__SUPPLIED RECORDS__
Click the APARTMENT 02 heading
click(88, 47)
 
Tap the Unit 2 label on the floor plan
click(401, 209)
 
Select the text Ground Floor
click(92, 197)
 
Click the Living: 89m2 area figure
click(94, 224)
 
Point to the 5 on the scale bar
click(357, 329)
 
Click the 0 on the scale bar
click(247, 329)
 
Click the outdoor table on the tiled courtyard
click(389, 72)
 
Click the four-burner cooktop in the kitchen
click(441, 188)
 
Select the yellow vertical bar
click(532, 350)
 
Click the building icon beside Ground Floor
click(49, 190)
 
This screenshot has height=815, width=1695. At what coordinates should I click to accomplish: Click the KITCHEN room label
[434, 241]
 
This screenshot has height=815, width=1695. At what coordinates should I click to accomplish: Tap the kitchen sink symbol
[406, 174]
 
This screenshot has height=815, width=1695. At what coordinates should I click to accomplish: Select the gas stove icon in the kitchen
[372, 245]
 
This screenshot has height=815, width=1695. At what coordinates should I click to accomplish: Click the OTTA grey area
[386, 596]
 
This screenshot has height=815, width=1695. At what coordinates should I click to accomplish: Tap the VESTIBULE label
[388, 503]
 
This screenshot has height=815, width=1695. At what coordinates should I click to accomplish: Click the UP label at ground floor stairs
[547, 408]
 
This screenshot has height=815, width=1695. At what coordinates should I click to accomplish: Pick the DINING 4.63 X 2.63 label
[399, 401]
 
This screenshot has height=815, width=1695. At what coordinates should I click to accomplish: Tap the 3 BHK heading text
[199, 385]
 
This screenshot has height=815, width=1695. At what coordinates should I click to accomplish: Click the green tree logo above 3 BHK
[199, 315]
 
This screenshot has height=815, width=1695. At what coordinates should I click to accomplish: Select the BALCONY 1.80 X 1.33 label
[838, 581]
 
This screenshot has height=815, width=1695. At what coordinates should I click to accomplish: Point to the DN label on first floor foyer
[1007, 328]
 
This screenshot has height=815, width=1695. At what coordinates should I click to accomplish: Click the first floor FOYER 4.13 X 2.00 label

__WHAT YOU ARE ASKED TO DO__
Return each line of the material that includes the word "first".

__RESULT OF THIS TASK__
This screenshot has height=815, width=1695. At what coordinates should I click to accomplish: Point to the DN label on first floor foyer
This screenshot has height=815, width=1695. At what coordinates should I click to accomplish: Click the first floor FOYER 4.13 X 2.00 label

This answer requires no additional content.